What you are asked to do. Where a line holds the word "mark", copy it from the records.

::: Materials provided

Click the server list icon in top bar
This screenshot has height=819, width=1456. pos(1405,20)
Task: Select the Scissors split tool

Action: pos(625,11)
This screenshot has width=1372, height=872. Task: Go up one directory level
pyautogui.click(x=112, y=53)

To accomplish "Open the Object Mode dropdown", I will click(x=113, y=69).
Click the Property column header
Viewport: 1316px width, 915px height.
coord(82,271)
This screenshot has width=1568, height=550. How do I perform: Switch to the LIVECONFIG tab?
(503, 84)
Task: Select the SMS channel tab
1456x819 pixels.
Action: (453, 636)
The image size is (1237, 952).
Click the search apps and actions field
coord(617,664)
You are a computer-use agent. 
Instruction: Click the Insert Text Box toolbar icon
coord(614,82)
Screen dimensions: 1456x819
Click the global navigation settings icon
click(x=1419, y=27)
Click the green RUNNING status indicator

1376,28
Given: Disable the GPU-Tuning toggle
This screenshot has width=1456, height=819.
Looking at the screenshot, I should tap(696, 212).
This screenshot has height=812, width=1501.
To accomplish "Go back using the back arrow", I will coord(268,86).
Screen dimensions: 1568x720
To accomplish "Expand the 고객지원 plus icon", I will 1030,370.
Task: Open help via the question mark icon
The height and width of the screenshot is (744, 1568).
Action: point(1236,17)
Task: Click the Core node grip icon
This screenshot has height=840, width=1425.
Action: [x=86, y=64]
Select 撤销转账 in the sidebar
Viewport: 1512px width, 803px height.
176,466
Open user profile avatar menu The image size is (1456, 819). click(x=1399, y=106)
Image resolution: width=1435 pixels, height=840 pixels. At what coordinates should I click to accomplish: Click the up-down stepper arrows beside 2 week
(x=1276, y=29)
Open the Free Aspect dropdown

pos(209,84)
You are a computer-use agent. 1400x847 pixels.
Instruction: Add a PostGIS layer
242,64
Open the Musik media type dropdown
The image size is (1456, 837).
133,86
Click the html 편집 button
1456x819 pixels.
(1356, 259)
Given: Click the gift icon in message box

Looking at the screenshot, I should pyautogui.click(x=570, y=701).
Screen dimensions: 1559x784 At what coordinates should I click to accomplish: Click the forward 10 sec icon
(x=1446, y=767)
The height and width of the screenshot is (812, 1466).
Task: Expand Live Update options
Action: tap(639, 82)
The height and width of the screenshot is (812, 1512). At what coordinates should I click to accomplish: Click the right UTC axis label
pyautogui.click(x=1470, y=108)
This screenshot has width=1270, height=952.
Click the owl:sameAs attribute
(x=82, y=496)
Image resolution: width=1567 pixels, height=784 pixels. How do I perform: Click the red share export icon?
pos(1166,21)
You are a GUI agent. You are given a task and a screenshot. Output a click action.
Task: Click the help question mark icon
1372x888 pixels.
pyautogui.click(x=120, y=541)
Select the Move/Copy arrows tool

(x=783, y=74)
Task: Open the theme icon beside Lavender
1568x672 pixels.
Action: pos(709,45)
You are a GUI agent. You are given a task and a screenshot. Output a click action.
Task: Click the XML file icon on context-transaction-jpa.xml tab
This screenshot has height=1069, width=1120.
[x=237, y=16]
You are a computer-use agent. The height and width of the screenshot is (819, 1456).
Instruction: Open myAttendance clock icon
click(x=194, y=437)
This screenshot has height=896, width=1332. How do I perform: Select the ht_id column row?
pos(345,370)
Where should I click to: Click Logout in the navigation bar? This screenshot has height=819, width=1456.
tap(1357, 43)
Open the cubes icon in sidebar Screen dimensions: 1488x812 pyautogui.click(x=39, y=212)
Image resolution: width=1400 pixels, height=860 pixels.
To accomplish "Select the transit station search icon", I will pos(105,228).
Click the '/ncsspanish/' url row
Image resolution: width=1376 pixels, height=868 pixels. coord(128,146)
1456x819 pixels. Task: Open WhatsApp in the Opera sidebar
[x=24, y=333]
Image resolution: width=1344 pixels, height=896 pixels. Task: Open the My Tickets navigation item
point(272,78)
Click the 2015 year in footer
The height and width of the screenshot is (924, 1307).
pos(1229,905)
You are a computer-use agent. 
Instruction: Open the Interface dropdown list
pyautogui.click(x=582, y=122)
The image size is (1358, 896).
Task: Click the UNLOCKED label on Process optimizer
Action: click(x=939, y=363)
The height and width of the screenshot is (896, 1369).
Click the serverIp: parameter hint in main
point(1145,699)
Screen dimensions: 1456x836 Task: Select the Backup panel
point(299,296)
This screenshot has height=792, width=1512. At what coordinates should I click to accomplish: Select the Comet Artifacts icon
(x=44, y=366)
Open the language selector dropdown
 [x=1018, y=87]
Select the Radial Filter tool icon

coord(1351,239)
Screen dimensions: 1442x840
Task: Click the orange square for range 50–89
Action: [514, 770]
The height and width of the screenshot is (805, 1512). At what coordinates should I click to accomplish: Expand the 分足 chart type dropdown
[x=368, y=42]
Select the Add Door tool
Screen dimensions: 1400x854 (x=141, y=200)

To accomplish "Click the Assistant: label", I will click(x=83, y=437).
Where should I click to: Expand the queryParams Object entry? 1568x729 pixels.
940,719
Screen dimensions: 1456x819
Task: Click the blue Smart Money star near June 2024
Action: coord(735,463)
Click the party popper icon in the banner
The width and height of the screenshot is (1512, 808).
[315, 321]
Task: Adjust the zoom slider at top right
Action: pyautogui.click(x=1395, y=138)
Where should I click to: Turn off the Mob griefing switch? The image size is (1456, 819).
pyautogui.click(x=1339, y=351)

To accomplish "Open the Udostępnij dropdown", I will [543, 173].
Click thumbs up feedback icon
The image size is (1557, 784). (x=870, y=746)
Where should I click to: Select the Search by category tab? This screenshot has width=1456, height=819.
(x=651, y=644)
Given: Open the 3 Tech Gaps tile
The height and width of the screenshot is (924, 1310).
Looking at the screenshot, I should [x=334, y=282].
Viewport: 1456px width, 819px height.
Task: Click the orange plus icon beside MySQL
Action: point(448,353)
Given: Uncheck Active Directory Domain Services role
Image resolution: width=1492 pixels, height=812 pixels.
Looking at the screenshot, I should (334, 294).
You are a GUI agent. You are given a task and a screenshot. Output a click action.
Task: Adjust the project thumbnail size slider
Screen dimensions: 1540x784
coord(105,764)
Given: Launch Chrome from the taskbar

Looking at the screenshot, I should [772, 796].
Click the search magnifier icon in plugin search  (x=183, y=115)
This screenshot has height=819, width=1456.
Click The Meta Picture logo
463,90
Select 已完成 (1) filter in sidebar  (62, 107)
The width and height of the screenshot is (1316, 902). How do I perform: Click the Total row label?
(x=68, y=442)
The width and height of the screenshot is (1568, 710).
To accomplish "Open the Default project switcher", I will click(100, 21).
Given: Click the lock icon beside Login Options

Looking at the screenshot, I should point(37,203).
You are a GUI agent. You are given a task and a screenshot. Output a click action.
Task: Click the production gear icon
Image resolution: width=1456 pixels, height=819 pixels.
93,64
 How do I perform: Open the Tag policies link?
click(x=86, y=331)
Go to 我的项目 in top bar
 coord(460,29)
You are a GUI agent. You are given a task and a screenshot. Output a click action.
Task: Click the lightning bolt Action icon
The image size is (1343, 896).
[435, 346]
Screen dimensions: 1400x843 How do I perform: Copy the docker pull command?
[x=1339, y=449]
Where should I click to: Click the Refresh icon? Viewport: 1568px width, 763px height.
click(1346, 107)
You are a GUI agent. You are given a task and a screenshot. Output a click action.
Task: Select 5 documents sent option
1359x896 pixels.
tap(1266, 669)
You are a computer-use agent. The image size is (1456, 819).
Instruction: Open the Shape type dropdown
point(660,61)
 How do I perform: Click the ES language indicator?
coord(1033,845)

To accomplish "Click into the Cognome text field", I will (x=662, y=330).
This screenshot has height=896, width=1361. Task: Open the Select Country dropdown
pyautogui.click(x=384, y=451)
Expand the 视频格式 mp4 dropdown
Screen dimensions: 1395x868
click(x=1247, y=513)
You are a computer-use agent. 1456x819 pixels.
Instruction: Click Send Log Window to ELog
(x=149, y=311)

::::::

Solution below.
Task: Open help via the question mark icon
Task: Click the help question mark icon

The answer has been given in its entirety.